=== SET PROBLEM ===
Rename "GUI agent" to "screen assistant" everywhere in the items below, leaving every other word as it is.

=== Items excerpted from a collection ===

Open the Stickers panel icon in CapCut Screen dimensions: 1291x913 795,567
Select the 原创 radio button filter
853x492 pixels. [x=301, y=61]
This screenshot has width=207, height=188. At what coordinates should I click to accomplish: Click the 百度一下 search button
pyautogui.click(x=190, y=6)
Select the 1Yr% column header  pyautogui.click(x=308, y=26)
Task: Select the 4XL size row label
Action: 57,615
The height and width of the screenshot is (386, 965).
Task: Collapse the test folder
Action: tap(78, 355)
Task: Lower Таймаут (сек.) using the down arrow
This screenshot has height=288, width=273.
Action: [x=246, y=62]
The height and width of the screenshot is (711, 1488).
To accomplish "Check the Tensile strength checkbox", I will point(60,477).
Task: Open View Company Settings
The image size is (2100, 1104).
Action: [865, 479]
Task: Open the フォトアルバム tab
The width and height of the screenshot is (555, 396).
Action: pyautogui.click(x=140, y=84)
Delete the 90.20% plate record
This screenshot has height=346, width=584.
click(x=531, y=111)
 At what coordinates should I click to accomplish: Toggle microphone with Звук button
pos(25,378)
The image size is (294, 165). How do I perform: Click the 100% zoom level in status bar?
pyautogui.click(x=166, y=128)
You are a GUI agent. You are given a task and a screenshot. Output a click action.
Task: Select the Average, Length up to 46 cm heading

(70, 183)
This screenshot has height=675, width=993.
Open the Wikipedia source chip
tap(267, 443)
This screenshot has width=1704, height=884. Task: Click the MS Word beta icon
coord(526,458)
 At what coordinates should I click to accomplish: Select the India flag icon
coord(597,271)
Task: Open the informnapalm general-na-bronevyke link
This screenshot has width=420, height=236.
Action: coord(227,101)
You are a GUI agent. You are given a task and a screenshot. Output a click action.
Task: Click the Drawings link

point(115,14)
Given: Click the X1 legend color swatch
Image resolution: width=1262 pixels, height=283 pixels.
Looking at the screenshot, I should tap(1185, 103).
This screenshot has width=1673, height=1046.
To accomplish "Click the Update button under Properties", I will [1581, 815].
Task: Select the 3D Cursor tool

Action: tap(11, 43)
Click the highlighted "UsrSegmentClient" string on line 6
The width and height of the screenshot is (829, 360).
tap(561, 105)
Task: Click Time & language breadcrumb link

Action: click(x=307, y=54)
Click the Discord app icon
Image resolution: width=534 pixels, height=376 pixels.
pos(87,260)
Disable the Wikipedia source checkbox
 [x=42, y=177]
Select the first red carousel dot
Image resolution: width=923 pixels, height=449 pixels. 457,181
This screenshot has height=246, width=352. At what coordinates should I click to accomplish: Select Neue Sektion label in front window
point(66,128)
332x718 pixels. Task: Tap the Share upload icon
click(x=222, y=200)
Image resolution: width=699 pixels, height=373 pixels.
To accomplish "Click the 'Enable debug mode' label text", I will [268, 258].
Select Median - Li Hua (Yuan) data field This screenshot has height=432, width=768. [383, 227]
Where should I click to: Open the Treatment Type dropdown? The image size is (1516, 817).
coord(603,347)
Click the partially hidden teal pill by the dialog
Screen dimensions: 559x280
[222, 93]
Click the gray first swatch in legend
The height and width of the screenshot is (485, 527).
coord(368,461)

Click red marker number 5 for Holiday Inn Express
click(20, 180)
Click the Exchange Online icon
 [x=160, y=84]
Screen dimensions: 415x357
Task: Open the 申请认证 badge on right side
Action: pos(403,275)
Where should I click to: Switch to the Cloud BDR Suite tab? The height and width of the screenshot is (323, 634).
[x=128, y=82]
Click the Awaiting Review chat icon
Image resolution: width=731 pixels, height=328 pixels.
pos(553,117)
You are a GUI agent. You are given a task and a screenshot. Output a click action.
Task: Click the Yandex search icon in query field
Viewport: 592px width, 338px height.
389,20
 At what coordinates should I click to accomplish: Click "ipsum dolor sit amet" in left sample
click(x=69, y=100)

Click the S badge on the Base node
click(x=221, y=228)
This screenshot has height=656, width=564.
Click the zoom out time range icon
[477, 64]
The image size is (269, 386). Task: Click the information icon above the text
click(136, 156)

=== TASK SOLUTION ===
Open the Stickers panel icon in CapCut Screen dimensions: 1291x913 795,567
Select the 原创 radio button filter
853x492 pixels. [x=301, y=61]
This screenshot has width=207, height=188. At what coordinates should I click to accomplish: Click the 百度一下 search button
pyautogui.click(x=190, y=6)
Select the 1Yr% column header  pyautogui.click(x=308, y=26)
Task: Select the 4XL size row label
Action: 57,615
The height and width of the screenshot is (386, 965).
Task: Collapse the test folder
Action: tap(78, 355)
Task: Lower Таймаут (сек.) using the down arrow
This screenshot has height=288, width=273.
Action: [x=246, y=62]
The height and width of the screenshot is (711, 1488).
To accomplish "Check the Tensile strength checkbox", I will point(60,477).
Task: Open View Company Settings
The image size is (2100, 1104).
Action: [865, 479]
Task: Open the フォトアルバム tab
The width and height of the screenshot is (555, 396).
Action: pyautogui.click(x=140, y=84)
Delete the 90.20% plate record
This screenshot has height=346, width=584.
click(x=531, y=111)
 At what coordinates should I click to accomplish: Toggle microphone with Звук button
pos(25,378)
The image size is (294, 165). How do I perform: Click the 100% zoom level in status bar?
pyautogui.click(x=166, y=128)
You are a screen assistant. You are given a task and a screenshot. Output a click action.
Task: Select the Average, Length up to 46 cm heading

(70, 183)
This screenshot has height=675, width=993.
Open the Wikipedia source chip
tap(267, 443)
This screenshot has width=1704, height=884. Task: Click the MS Word beta icon
coord(526,458)
 At what coordinates should I click to accomplish: Select the India flag icon
coord(597,271)
Task: Open the informnapalm general-na-bronevyke link
This screenshot has width=420, height=236.
Action: coord(227,101)
You are a screen assistant. You are given a task and a screenshot. Output a click action.
Task: Click the Drawings link

point(115,14)
Given: Click the X1 legend color swatch
Image resolution: width=1262 pixels, height=283 pixels.
Looking at the screenshot, I should tap(1185, 103).
This screenshot has width=1673, height=1046.
To accomplish "Click the Update button under Properties", I will [1581, 815].
Task: Select the 3D Cursor tool

Action: tap(11, 43)
Click the highlighted "UsrSegmentClient" string on line 6
The width and height of the screenshot is (829, 360).
tap(561, 105)
Task: Click Time & language breadcrumb link

Action: click(x=307, y=54)
Click the Discord app icon
Image resolution: width=534 pixels, height=376 pixels.
pos(87,260)
Disable the Wikipedia source checkbox
 [x=42, y=177]
Select the first red carousel dot
Image resolution: width=923 pixels, height=449 pixels. 457,181
This screenshot has height=246, width=352. At what coordinates should I click to accomplish: Select Neue Sektion label in front window
point(66,128)
332x718 pixels. Task: Tap the Share upload icon
click(x=222, y=200)
Image resolution: width=699 pixels, height=373 pixels.
To accomplish "Click the 'Enable debug mode' label text", I will [268, 258].
Select Median - Li Hua (Yuan) data field This screenshot has height=432, width=768. [383, 227]
Where should I click to: Open the Treatment Type dropdown? The image size is (1516, 817).
coord(603,347)
Click the partially hidden teal pill by the dialog
Screen dimensions: 559x280
[222, 93]
Click the gray first swatch in legend
The height and width of the screenshot is (485, 527).
coord(368,461)

Click red marker number 5 for Holiday Inn Express
click(20, 180)
Click the Exchange Online icon
 [x=160, y=84]
Screen dimensions: 415x357
Task: Open the 申请认证 badge on right side
Action: pos(403,275)
Where should I click to: Switch to the Cloud BDR Suite tab? The height and width of the screenshot is (323, 634).
[x=128, y=82]
Click the Awaiting Review chat icon
Image resolution: width=731 pixels, height=328 pixels.
pos(553,117)
You are a screen assistant. You are given a task and a screenshot. Output a click action.
Task: Click the Yandex search icon in query field
Viewport: 592px width, 338px height.
389,20
 At what coordinates should I click to accomplish: Click "ipsum dolor sit amet" in left sample
click(x=69, y=100)

Click the S badge on the Base node
click(x=221, y=228)
This screenshot has height=656, width=564.
Click the zoom out time range icon
[477, 64]
The image size is (269, 386). Task: Click the information icon above the text
click(136, 156)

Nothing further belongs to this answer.